Profits drop at Tencent Music is Felt as Reginch Regulatory Pinch is

Tencent Music Entertainment, China's largest digital music company, dropped in the third quarter of its financial year as the company felt the effects of the China governments multiple crackdowns on the tech sector.

The net profits in three months from July to September 2021 fell to RMB788 million ($122 million), compared with a net profit of RGB1.13 billion in the equivalent quarter last year, and an RKB871 figure in April-June second quarter of 2020.

Revenues at RMB7.81 billion ($1.21 billion), were up 3% year-on-year, but 2% quarter-quarter.

It is a syrian company that operates at the top of the list of brands: QQ Music, Kugou Music and Kuwo Music.

The company said that it managed to increase the number of paying users by 37% year on year to seven1.2 million and that the proportion of users who take subscriptions increased. But monthly active user numbers (MAU), a key metric for tech companies, dropped in both music and social entertainment segments.

The company explained its turbulent performance by pointing to the impact of regulation and increased competition.
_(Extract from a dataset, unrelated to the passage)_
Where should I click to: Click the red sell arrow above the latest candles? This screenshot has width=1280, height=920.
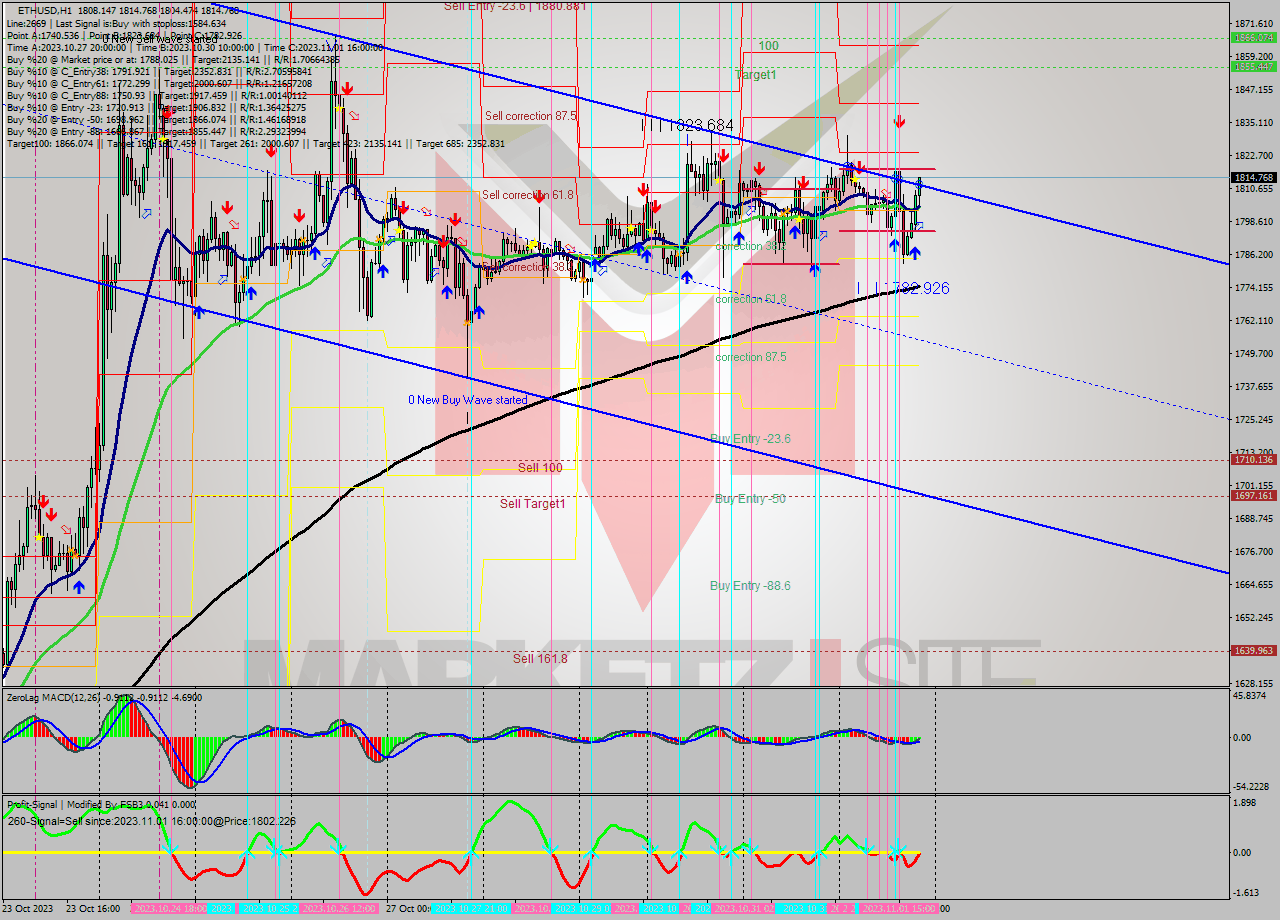(900, 121)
But it didn't quantify, and, in practice, it might be difficult to distinguish the two effects, given the fact that one thrust of the regulators was to loosen Tencent Musics dominance and to strengthen industry competitors.
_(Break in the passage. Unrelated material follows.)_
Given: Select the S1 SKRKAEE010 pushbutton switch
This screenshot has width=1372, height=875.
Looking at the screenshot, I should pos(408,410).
The company said that revenue from social entertainment services and others in the third quarter of 2021 decreased by 6.4% to RMB4.92 billion ($763 million) in that period of 2020. The increase was partly due to the impact of new regulations as well as the increased competition from other pan-entertainment platforms, despite the strong revenue growth in audio live streaming.

The crackdown on China has curbed the collection and usage of user data, mergers and acquisitions, overseas share listings (Tencent Music is listed on the New York Stock Exchange) and game addiction among young users.

In the music sector, the regulators in July ordered Tencent Music to unwind its exclusive content deals with major music labels and to loosen the terms and conditions of its local supply deals to other Chinese platforms.

The companys general and administrative expenses in the third quarter may show the compliance costs. The Expenses soared by 33 to RMB1.05 billion ($163 million) but the company pointed to increased investment in R&D and various post-acquisition costs.

For the future, CEO Ross Liang, plans on continuing to embrace and collaborate with Tencents broader ecosystem through multiplatform partnerships with Weixin, Ten Cent Games and Tenencent Video.

Tencent has announced its quarterly figures on Wednesday.